An anti-burnout culture

We’ve seen that a person’s personality and their job role can contribute to burnout. But by far the most influential factor in burnout is the organisational culture in which a person works. The culture - the set of commonly accepted assumptions held by members of an organisation - can really get under a person’s skin, affecting their feelings and behaviour.

Endless rounds of meetings, normalising and rewarding of working beyond normal hours, overloading capable people with too much work -these hinder an employee’s ability to do their job well and to have the rest time they need outside of work in order to stay healthy. Negative daily experiences build into burnout.

Leaders set the organisational culture, and so they can change it, by making changes to people’s daily experiences. (This makes a lot more impact than releasing a revised mission statement or making a nice speech, because what really matters to people is what work is like for them from day to day.) Here are some ways to build an anti-burnout culture:

• Make the workplace psychological safe, a place where people aren’t afraid to speak up and they know they’ll be heard.

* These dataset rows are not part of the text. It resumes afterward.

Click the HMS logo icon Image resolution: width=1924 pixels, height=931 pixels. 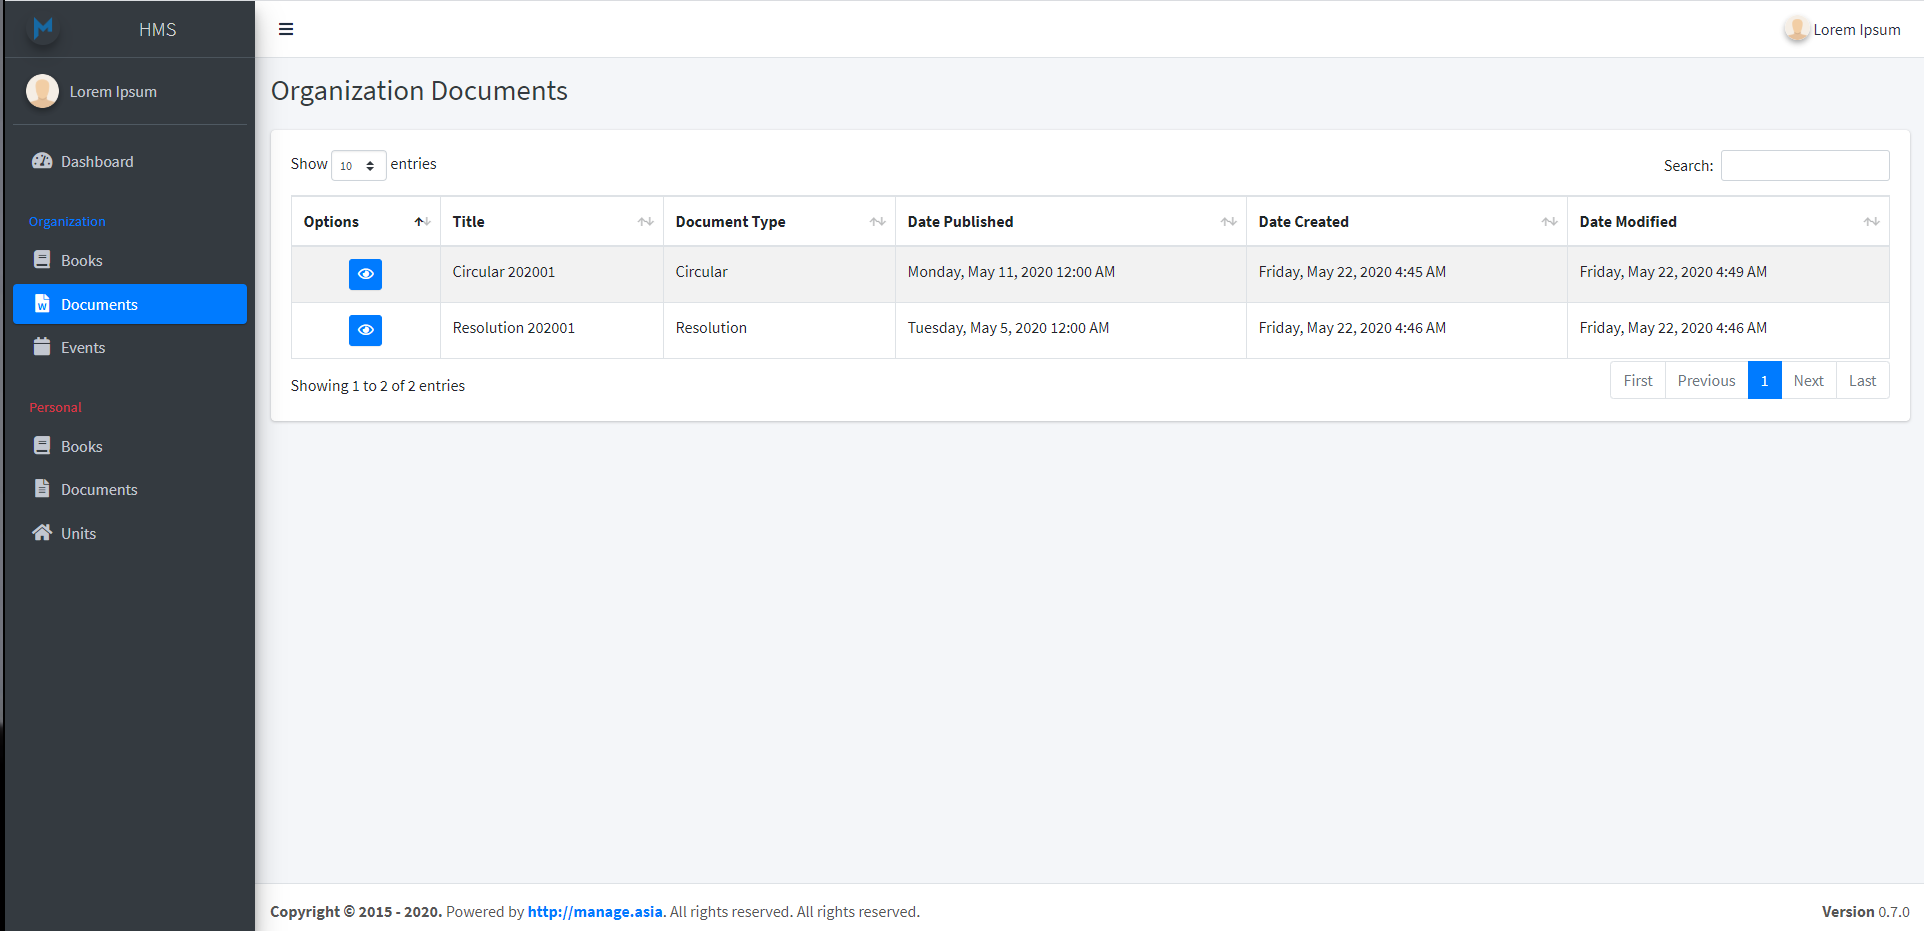pos(43,29)
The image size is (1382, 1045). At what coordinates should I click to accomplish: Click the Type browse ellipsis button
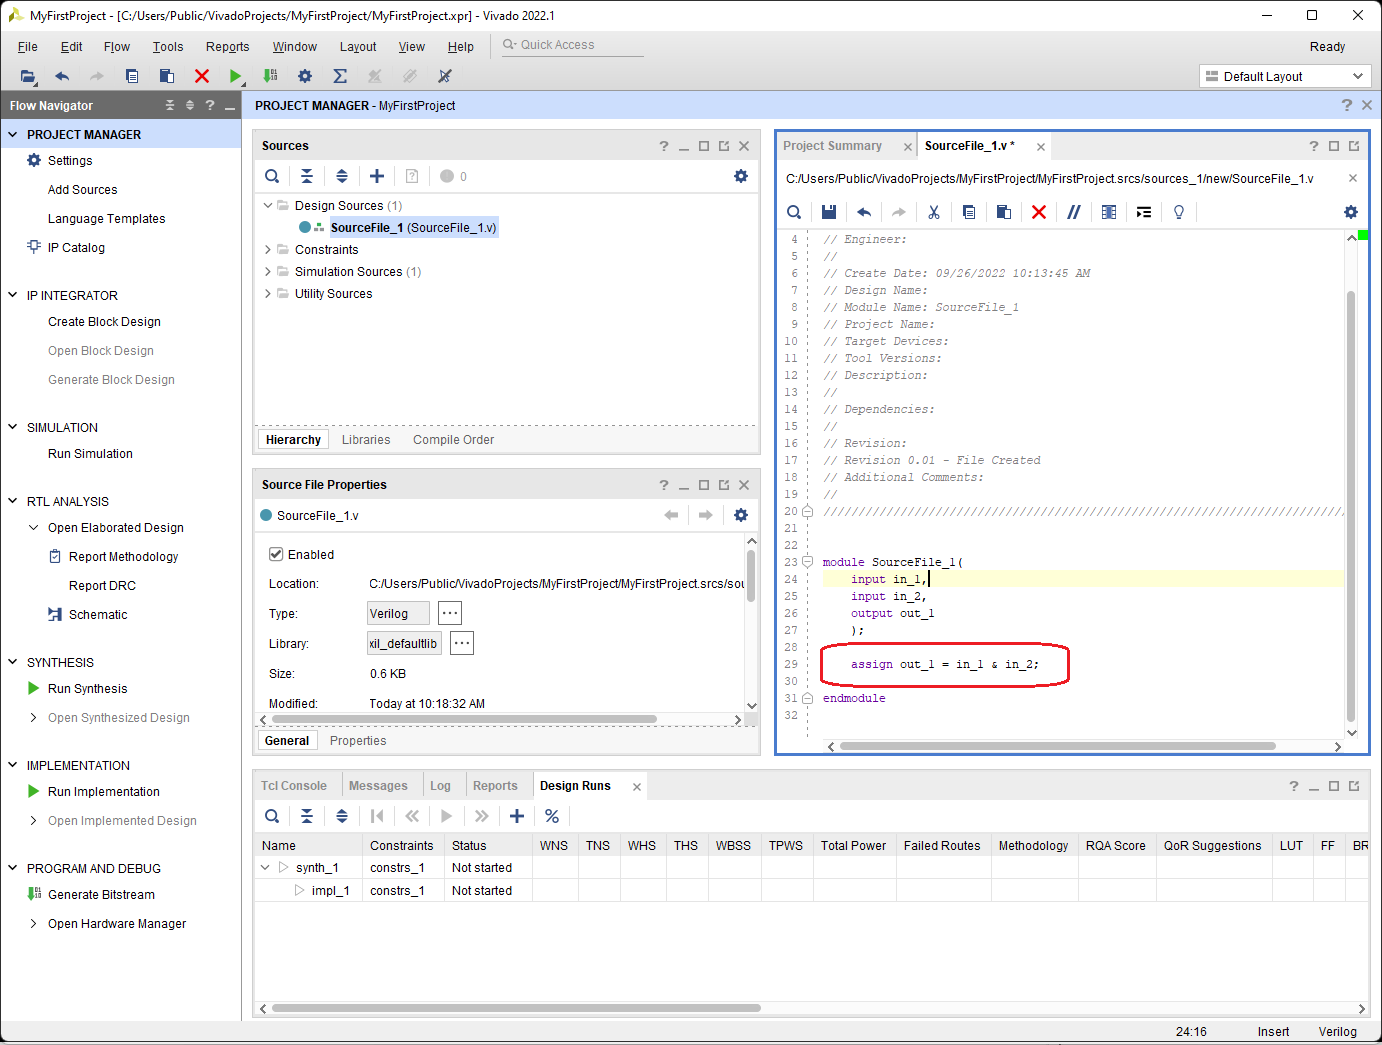pyautogui.click(x=450, y=613)
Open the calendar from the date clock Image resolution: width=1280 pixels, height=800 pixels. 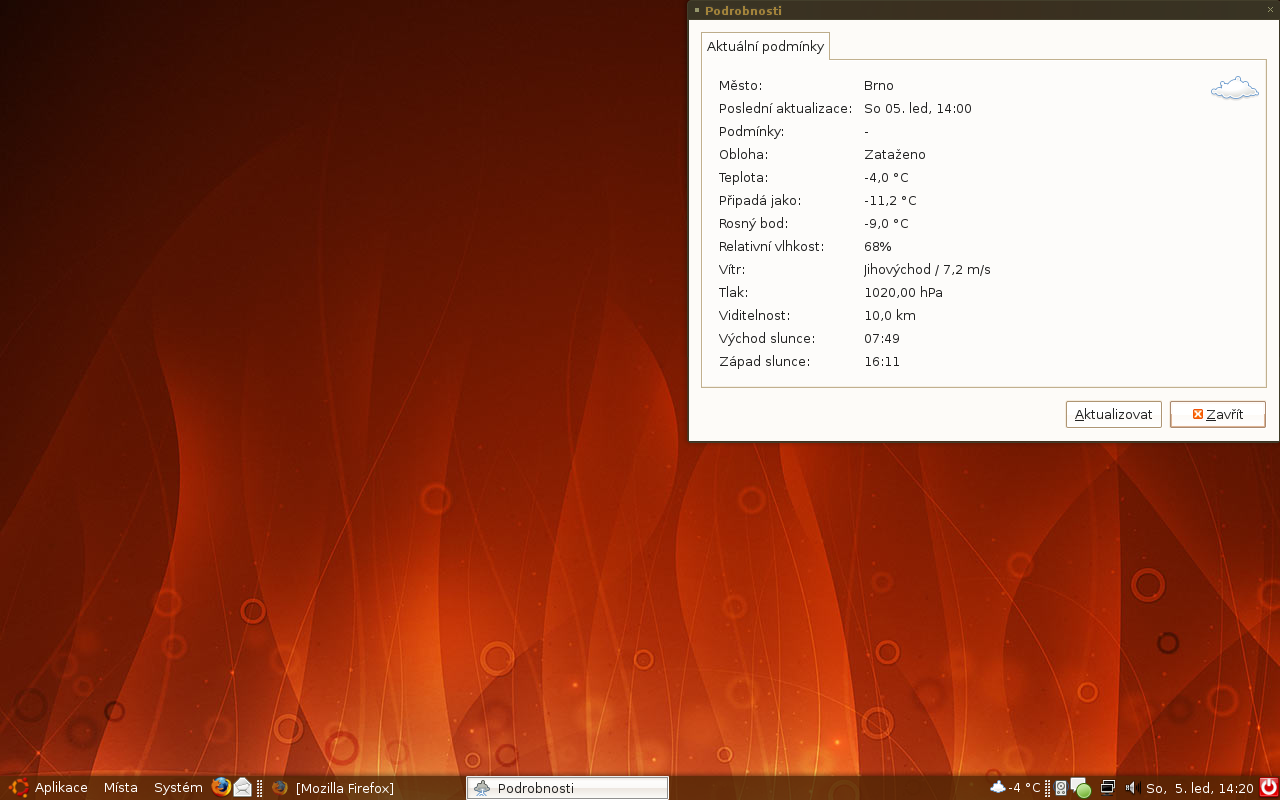[x=1199, y=788]
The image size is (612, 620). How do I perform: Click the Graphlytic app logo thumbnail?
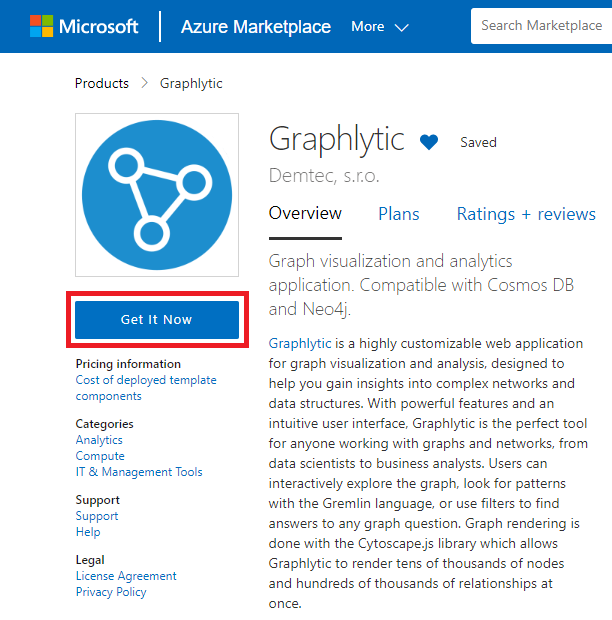coord(157,195)
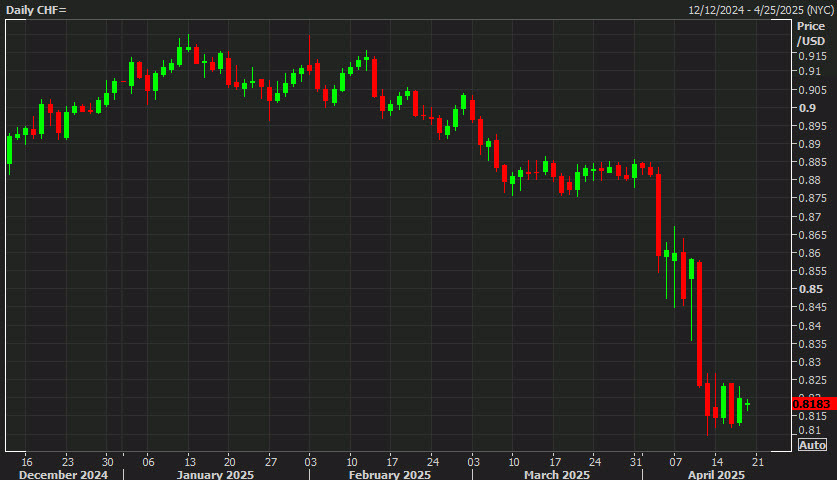This screenshot has width=837, height=480.
Task: Click the Auto scale button
Action: click(812, 445)
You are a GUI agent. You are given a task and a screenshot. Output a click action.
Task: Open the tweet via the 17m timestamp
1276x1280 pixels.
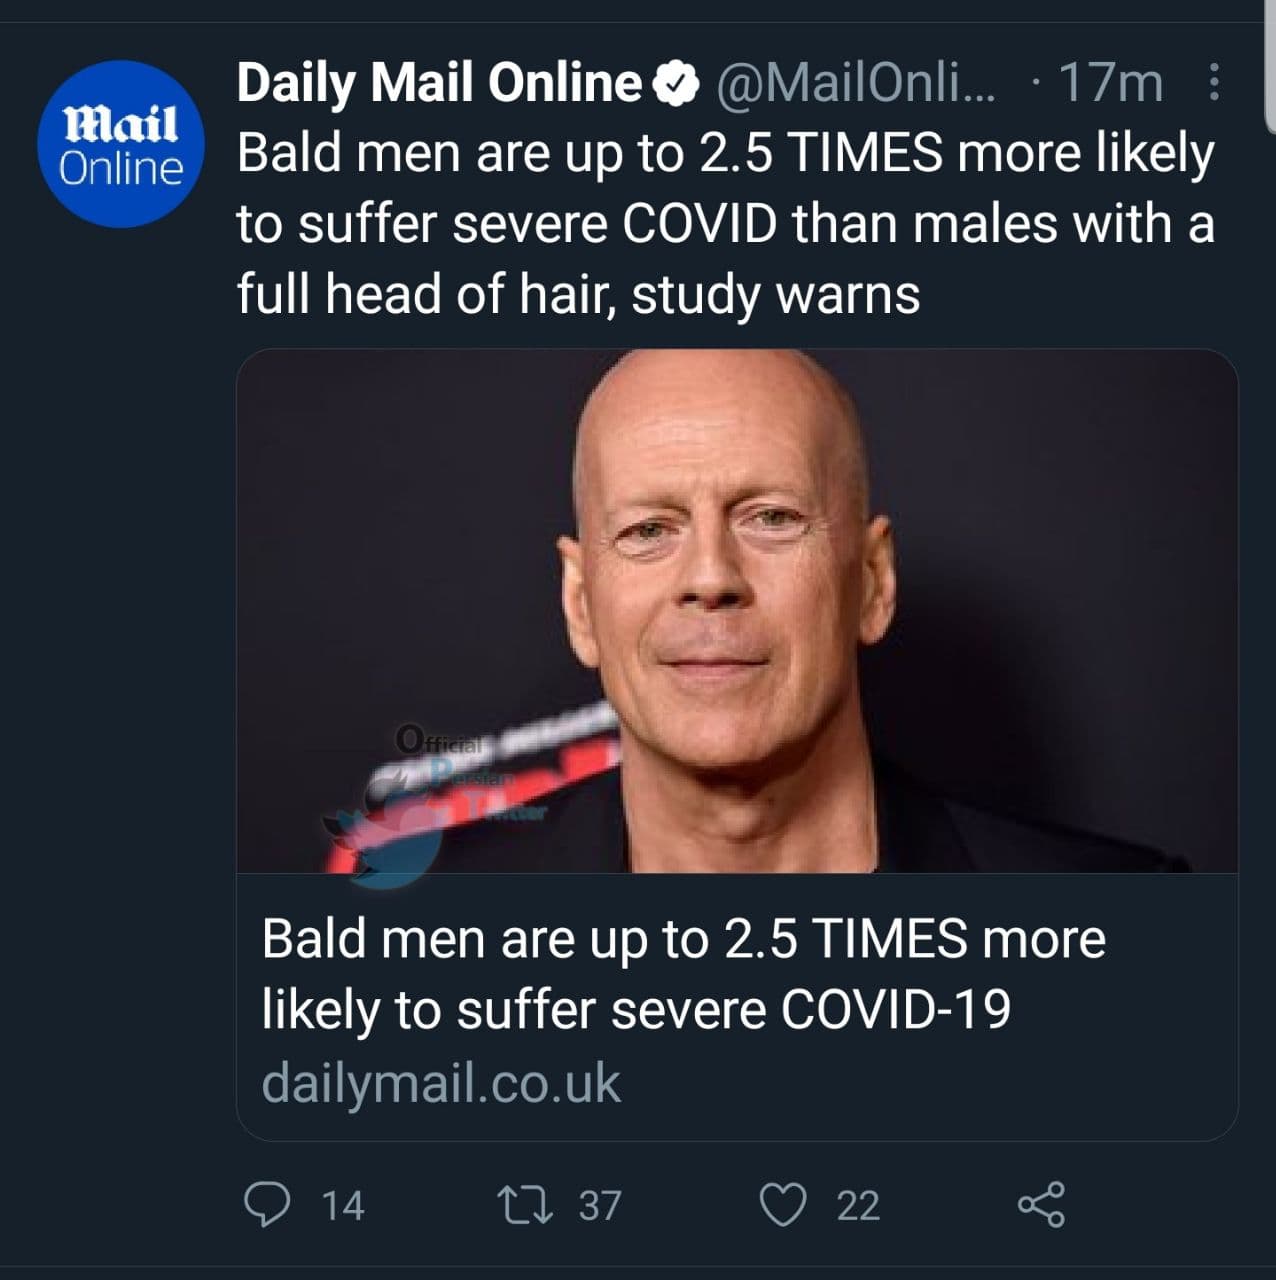pos(1110,83)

  • • Keep meetings short, and only have them when essential.
  • • Always promote a healthy work-life balance. Ensure leaders model this.
  • • Take care not to overload the most capable people.

The leader’s role in burnout

Leadership, at whatever level, influences organisational culture and burnout. Clearly, if a leader is burnt-out - exhausted, cynical, detached, hopeless, helpless - then their staff are going to struggle not to burn out themselves. That’s why it’s crucially important that leaders understand burnout and do all they can to avoid it.

A leader who avoids burnout can still cause burnout in others, though. In particular, two types of destructive leaders have a detrimental effect on the culture and employees. The passive (laissez-faire) leader avoids actually taking the lead, and this gives rise to power struggles and confusion over roles and responsibilities. The aggressive, Type A personality leaders (among them, a good number of psychopaths) make work a misery for staff, who bear the brunt of their abuse, coercion and manipulation.

The ideal style of leadership is transformational, which encompasses the four I’s: idealised influence, inspirational motivation, intellectual stimulation and individualised consideration. These leaders set a great example, they inspire loyalty and commitment, and they genuinely care about their staff. Transactional leadership - based on rewards for good work and sanctions for poor work - can continue to burnout, where people feel cynical that they’re only working for money, but it has its place in highly structured organisations such as the military and in times of crisis when an organisation needs a firm hand.

Whatever the style of leadership, it’s essential to understand burnout; to recognise it in others (as well as yourself); and to be aware of the wider organisational culture and how it’s impacting people’s well-being. With this knowledge and understanding, you can take anti-burnout action, building a culture of psychological safety and, consequently, a high-performing organisation. One that people want to work for - yourself included.